Plus classique, la partie cycle de la GL 1500 n'en est pas moins très complète également. Au cadre à structure double épine dorsale/double berceau s'ajoutent des suspensions particulièrement sophistiquées avec, à l'arrière, un amortisseur hydraulique classique à droite et une unité hydraulique à assistance pneumatique à gauche, l'ensemble étant bien entendu réglable à distance grâce au compresseur de bord (un affichage numérique au tableau de bord permet de contrôler la pression en permanence). A l'avant, la fourche hydraulique est dotée d'un système anti-plongée classique tandis que le freinage reprend le principe "intégral": La pédale de frein arrière commande l'étrier avant droit, le levier agissant quant à lui sur l'étrier gauche. Pêle-mêle, on note également le réservoir de 24 litres placé sous la selle pour abaisser le centre de gravité, la béquille centrale spécialement étudiée pour pouvoir être utilisée avec facilité, les pneus dont le profil privilégie la stabilité et la maniabilité...
Enfin, pour ne rien sacrifier à la philosophie GoldWing, l'équipement de la GL 1500 est le plus complet qui soit sur une machine de série.
Pour commencer avec une touche d'originalité, on note que le chef-d'oeuvre Honda est la première machine de série à recevoir une marche arrière.
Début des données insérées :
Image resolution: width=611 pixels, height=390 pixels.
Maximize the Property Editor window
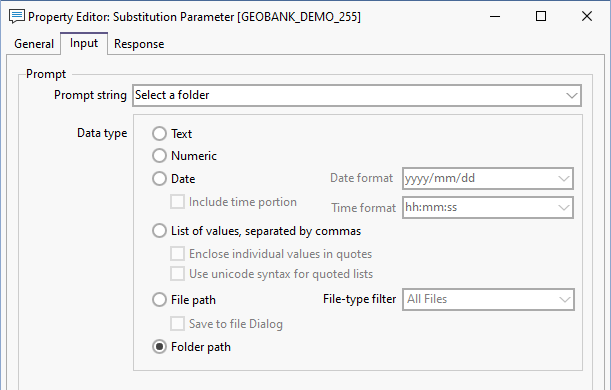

II faut dire que face aux 400 kg de l'engin avec les pleins, ce "gadget" devient rapidement une nécessité. Utilisant le moteur électrique du démarreur, un astucieux système de transmission permet de faire reculer la GL 1500 pendant 3 mn à la vitesse de 1,5 km/h . Largement de quoi affronter un faux plat ou s'extraire d'un stationnement contre un trottoir.
Toujours au chapitre des gadgets utiles, la GL 1500 reçoit également un "cruise control" qui permet de stabiliser la vitesse entre 80 et 130 km/h.
L'équipement audio, de très bonne facture, se double d'un réglage automatique du volume en fonction de la vitesse.
Côté habillage, indépendamment de la protection qui atteint des sommets, on enregistre le réglage du large pare brise sur 6 cm, le système de ventilation très élaboré avec arrivées d'air chaud ou froid, les multiples espaces de rangement disséminés autour de la machine, la possibilité d'installer deux haut-parleurs à l'arrière et la fermeture centralisée de l'ensemble sacoche/top case.
Détail témoignant du luxe régnant à bord de ce vaisseau, les sacs de voyage frappés du sigle GoldWing aux formes des trois coffres.